::: THE INPUT
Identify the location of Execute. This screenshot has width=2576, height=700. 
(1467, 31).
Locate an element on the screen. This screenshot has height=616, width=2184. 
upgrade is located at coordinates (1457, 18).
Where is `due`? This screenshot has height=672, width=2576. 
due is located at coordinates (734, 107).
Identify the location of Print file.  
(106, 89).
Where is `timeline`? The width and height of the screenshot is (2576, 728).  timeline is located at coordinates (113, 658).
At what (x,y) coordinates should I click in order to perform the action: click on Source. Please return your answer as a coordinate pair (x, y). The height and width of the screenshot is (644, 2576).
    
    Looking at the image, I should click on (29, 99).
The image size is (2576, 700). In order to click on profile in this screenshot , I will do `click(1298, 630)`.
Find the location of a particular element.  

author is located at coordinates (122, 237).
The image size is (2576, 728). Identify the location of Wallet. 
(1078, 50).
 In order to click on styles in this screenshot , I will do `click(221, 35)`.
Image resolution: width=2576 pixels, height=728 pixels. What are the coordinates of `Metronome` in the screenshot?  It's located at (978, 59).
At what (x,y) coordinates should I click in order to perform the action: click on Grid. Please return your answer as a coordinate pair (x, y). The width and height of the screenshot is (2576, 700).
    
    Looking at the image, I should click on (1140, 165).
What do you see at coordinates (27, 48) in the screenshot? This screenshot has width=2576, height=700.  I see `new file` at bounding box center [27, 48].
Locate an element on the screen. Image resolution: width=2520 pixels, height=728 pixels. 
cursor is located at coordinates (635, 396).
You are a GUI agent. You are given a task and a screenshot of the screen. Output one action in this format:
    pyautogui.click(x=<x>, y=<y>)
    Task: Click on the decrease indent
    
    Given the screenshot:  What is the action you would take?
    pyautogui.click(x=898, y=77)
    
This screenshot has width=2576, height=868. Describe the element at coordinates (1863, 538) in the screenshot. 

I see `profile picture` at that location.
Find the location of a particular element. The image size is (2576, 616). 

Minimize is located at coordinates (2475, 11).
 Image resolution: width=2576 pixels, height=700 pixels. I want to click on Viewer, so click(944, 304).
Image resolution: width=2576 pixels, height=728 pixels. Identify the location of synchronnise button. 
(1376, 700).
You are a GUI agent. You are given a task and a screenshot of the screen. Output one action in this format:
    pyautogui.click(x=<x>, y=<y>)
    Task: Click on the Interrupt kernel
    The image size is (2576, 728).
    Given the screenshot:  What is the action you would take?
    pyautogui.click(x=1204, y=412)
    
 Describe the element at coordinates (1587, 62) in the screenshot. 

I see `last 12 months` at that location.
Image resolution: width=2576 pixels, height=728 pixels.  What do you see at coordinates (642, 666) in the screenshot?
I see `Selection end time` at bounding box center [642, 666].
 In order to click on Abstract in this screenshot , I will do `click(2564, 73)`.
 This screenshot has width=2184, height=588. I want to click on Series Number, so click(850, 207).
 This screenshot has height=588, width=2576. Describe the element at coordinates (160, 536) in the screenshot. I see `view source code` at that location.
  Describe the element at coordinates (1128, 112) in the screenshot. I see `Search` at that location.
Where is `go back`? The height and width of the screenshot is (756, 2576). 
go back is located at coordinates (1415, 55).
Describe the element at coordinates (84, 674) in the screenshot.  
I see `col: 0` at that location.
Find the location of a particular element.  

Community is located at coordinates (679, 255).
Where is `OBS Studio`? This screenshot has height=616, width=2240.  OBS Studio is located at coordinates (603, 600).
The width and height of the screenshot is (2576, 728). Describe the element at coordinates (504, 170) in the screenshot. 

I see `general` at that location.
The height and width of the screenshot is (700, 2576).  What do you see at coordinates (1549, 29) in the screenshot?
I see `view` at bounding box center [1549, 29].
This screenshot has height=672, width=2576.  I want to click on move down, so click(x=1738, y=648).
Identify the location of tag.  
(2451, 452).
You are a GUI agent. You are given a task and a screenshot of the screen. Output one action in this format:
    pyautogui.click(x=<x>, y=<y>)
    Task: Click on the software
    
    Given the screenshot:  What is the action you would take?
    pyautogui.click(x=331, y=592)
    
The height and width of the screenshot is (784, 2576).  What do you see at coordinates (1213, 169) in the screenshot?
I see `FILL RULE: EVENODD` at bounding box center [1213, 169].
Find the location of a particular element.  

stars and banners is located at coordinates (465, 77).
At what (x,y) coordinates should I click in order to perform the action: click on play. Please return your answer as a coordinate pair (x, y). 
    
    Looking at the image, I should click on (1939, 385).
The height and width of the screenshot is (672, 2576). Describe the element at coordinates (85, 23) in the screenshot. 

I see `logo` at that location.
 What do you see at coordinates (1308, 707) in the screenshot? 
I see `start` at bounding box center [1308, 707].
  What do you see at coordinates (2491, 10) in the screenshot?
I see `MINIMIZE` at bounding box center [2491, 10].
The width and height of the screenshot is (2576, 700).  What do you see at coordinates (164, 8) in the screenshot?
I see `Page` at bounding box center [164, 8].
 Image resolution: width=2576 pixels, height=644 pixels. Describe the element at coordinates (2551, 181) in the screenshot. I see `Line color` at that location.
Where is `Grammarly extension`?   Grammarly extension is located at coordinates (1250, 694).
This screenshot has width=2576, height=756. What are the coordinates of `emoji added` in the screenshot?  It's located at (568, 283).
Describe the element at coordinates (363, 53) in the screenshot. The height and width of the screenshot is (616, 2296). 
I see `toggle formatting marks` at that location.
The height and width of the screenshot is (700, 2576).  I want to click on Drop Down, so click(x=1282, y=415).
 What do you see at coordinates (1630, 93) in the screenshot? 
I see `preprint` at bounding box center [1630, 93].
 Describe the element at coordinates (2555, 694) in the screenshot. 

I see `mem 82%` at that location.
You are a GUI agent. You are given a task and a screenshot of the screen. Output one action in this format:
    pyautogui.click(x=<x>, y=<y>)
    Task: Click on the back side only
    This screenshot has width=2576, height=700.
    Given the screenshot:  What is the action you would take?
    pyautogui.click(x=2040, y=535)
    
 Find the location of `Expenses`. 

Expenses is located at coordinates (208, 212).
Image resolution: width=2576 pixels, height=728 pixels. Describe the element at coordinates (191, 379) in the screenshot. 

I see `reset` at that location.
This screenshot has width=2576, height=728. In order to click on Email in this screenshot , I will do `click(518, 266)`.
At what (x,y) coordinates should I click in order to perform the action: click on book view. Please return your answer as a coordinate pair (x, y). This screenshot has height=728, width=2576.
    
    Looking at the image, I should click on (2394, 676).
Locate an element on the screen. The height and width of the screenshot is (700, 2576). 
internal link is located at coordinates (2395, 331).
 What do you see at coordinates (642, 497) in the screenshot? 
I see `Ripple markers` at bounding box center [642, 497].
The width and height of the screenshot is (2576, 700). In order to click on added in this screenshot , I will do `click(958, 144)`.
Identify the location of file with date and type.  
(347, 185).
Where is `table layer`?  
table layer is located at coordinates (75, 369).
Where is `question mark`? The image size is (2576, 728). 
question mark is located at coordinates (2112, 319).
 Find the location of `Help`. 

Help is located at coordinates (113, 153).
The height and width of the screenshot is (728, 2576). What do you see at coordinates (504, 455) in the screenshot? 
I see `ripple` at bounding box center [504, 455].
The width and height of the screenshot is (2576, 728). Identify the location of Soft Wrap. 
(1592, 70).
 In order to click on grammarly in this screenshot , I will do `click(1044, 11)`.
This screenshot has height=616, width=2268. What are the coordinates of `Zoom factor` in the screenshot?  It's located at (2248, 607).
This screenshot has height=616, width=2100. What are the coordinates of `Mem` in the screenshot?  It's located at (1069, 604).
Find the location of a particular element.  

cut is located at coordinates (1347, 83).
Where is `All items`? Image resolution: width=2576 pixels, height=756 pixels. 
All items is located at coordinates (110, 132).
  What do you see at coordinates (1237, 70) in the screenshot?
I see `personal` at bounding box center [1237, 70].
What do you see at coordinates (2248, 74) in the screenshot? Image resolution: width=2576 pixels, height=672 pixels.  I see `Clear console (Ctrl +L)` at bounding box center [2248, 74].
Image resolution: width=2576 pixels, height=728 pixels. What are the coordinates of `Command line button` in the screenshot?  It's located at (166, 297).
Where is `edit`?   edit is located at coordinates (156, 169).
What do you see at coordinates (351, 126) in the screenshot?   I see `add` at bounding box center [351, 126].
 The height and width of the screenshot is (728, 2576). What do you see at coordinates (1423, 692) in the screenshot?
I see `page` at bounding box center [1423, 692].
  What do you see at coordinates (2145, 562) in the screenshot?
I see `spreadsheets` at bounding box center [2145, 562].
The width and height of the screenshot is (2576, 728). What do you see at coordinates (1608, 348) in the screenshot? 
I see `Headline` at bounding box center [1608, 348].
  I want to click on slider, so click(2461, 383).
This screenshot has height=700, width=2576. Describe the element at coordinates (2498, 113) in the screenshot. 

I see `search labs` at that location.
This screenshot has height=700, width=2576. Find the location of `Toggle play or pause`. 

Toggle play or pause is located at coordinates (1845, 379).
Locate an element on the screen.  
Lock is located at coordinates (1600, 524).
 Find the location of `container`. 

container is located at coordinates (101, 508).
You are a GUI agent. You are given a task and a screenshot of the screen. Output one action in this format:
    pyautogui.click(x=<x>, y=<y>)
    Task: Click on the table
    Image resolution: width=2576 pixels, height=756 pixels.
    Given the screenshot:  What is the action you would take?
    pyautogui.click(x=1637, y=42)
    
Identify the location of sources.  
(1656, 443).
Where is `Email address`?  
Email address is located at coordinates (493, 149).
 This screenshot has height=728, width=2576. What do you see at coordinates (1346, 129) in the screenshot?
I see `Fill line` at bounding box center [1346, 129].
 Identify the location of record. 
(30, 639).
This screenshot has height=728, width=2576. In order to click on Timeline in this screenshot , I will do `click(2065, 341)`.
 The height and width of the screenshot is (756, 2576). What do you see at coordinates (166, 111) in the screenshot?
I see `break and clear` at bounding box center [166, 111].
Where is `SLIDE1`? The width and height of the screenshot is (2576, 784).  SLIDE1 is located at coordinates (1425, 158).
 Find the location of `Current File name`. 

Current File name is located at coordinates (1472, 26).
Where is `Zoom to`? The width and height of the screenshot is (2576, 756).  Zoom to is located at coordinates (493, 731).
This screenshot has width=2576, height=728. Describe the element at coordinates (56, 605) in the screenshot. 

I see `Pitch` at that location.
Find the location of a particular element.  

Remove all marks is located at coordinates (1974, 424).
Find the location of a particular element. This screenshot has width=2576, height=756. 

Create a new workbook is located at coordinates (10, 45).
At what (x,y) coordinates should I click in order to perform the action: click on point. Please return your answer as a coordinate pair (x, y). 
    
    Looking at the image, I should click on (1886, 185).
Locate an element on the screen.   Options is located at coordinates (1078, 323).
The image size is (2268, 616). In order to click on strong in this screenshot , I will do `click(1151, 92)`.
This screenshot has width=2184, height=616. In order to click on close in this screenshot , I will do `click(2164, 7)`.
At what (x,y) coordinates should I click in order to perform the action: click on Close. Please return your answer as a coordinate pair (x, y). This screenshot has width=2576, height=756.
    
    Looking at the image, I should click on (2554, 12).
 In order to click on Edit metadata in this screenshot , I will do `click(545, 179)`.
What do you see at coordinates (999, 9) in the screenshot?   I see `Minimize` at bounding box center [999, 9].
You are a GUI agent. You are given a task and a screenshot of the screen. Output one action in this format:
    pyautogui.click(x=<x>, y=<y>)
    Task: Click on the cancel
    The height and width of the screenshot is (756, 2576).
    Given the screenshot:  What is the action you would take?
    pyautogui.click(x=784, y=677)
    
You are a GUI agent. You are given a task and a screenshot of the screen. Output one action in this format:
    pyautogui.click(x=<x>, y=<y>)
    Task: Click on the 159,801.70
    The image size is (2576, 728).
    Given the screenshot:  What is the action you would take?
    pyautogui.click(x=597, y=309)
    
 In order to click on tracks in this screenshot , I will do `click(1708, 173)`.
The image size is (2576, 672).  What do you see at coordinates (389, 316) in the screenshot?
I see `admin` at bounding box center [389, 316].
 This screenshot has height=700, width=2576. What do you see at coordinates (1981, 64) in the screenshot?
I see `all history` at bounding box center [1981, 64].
::::::
**EXERCISE:**
Please rewrite the lines from the one with "y). This screenshot has height=728, width=2576." to the one with "at (166, 297).", replacing "Image resolution" with "Screen resolution" and leaving everything else unchanged.

**PROBLEM SOLUTION:**
At what (x,y) coordinates should I click in order to perform the action: click on book view. Please return your answer as a coordinate pair (x, y). This screenshot has height=728, width=2576.
    
    Looking at the image, I should click on (2394, 676).
Locate an element on the screen. The height and width of the screenshot is (700, 2576). 
internal link is located at coordinates (2395, 331).
 What do you see at coordinates (642, 497) in the screenshot? 
I see `Ripple markers` at bounding box center [642, 497].
The width and height of the screenshot is (2576, 700). In order to click on added in this screenshot , I will do `click(958, 144)`.
Identify the location of file with date and type.  
(347, 185).
Where is `table layer`?  
table layer is located at coordinates (75, 369).
Where is `question mark`? The image size is (2576, 728). 
question mark is located at coordinates (2112, 319).
 Find the location of `Help`. 

Help is located at coordinates (113, 153).
The height and width of the screenshot is (728, 2576). What do you see at coordinates (504, 455) in the screenshot? 
I see `ripple` at bounding box center [504, 455].
The width and height of the screenshot is (2576, 728). Identify the location of Soft Wrap. 
(1592, 70).
 In order to click on grammarly in this screenshot , I will do `click(1044, 11)`.
This screenshot has height=616, width=2268. What are the coordinates of `Zoom factor` in the screenshot?  It's located at (2248, 607).
This screenshot has height=616, width=2100. What are the coordinates of `Mem` in the screenshot?  It's located at (1069, 604).
Find the location of a particular element.  

cut is located at coordinates (1347, 83).
Where is `All items`? Screen resolution: width=2576 pixels, height=756 pixels. 
All items is located at coordinates (110, 132).
  What do you see at coordinates (1237, 70) in the screenshot?
I see `personal` at bounding box center [1237, 70].
What do you see at coordinates (2248, 74) in the screenshot? Screen resolution: width=2576 pixels, height=672 pixels.  I see `Clear console (Ctrl +L)` at bounding box center [2248, 74].
Screen resolution: width=2576 pixels, height=728 pixels. What are the coordinates of `Command line button` in the screenshot?  It's located at (166, 297).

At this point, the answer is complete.